The Cowboys  is a short-lived Western television series based on the 1972 motion picture of the same name. It aired on the American Broadcasting Company (ABC) television network from February 6 to June 27, 1974. The television show starred Jim Davis, Diana Douglas, Moses Gunn, A Martinez, Robert Carradine, and Clay O'Brien. David Dortort, best known for Bonanza and The High Chaparral, produced the series. The television show followed the exploits of seven boys who worked on a ranch in 1870s New Mexico.

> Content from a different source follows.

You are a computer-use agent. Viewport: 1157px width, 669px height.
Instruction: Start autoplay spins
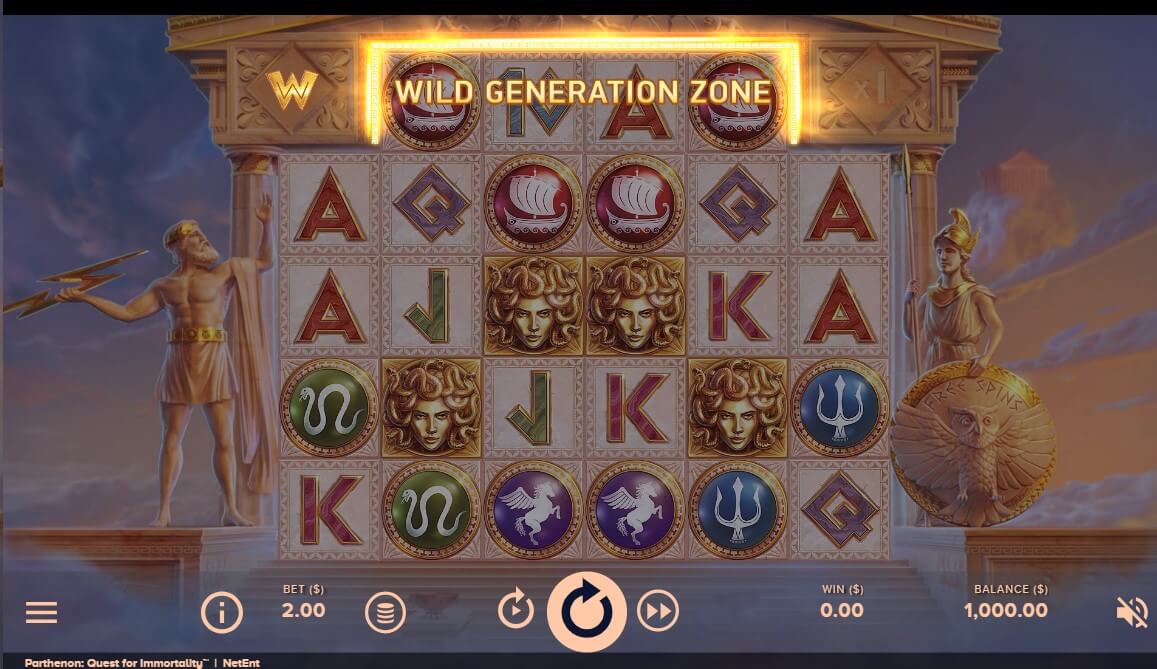point(515,611)
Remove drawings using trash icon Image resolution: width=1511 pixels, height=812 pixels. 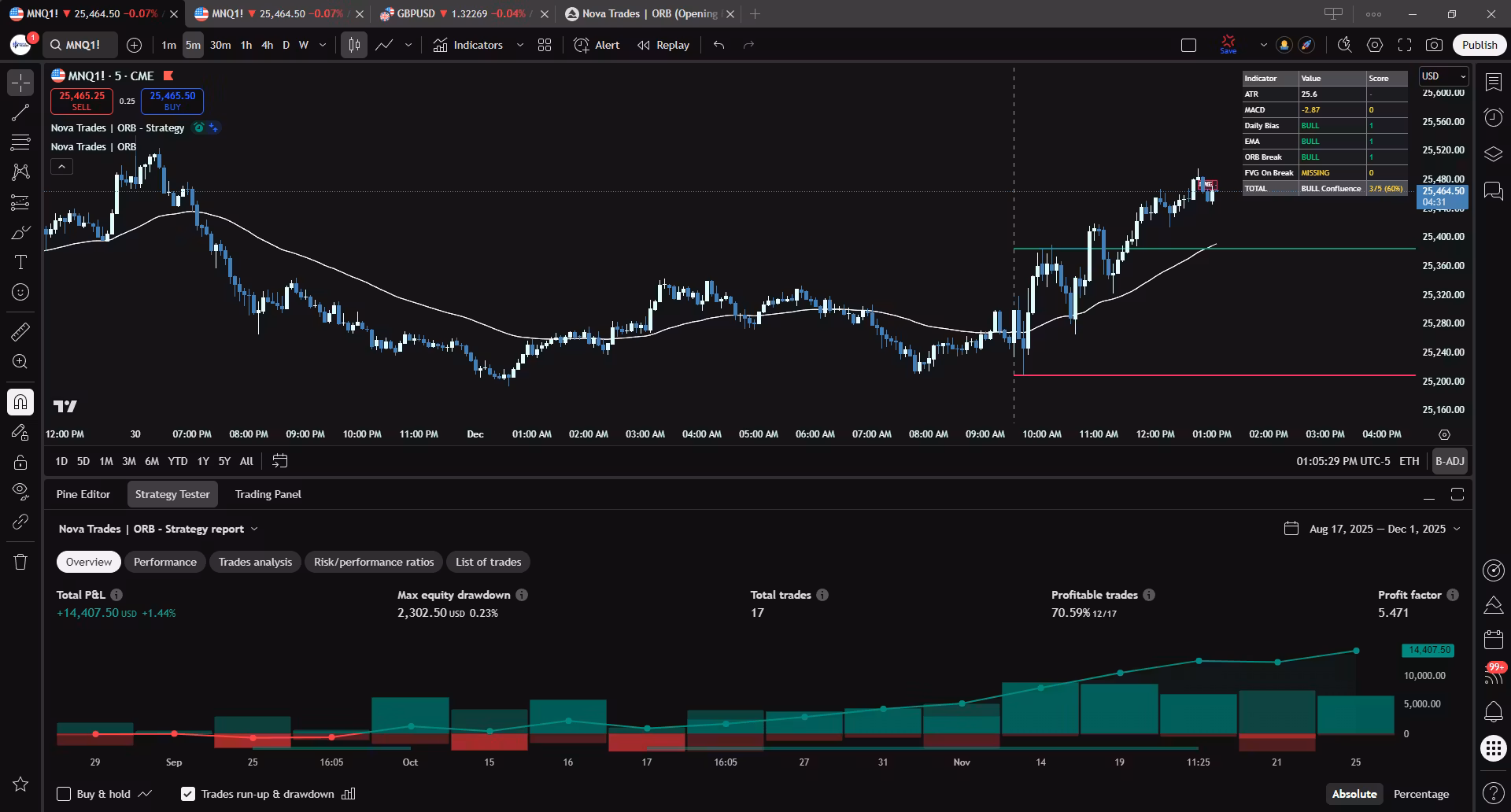20,562
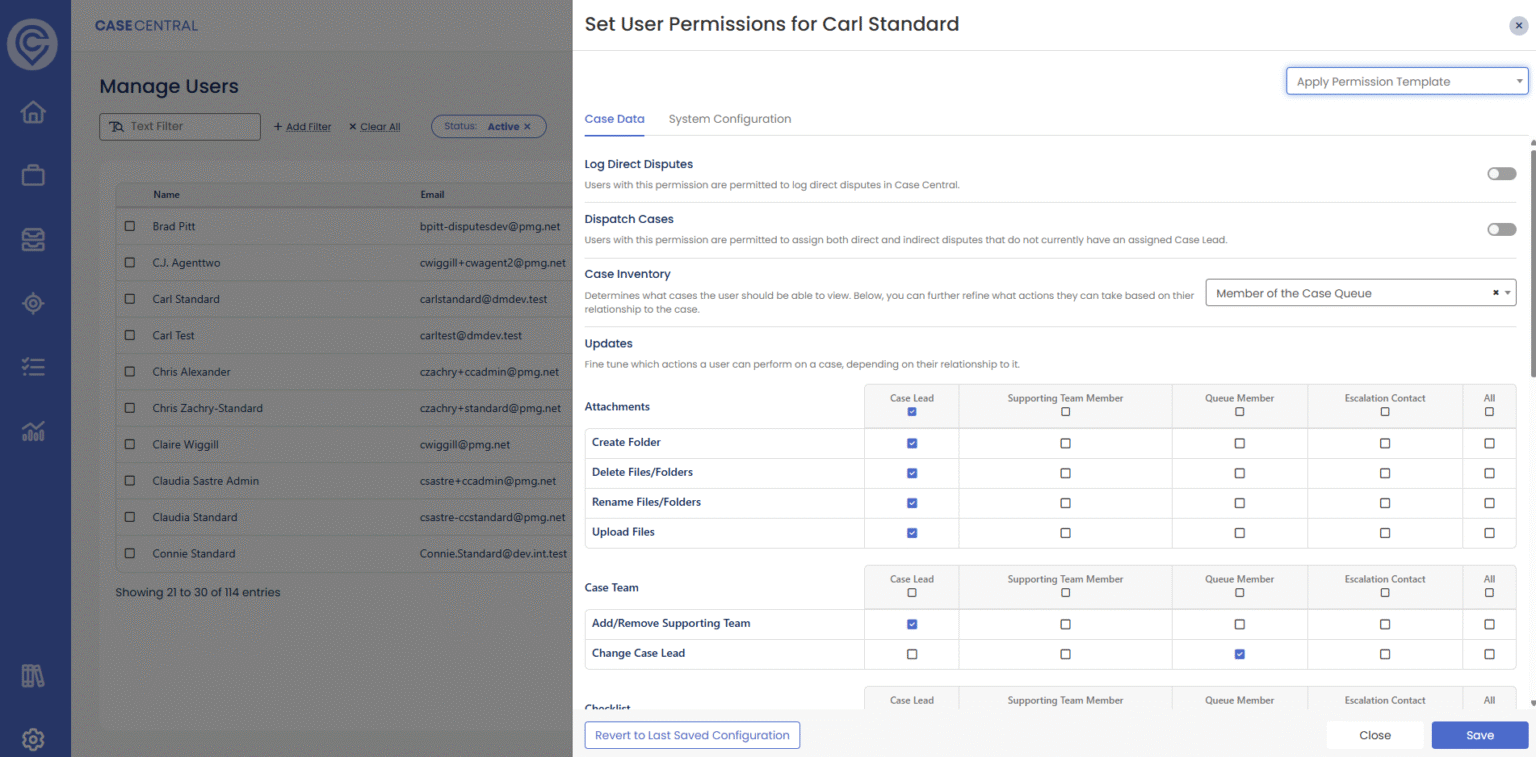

The Cowboys was conceived as an hour-long series, but ABC decided to reduce the running time to a half-hour format. The format change did not lead to increased viewers, and the show was the victim of early cancellation. As a traditional television Western, it was an aberration compared to most television trends of the 1970s (as most had ended production several years prior and only Gunsmoke was still in production by then).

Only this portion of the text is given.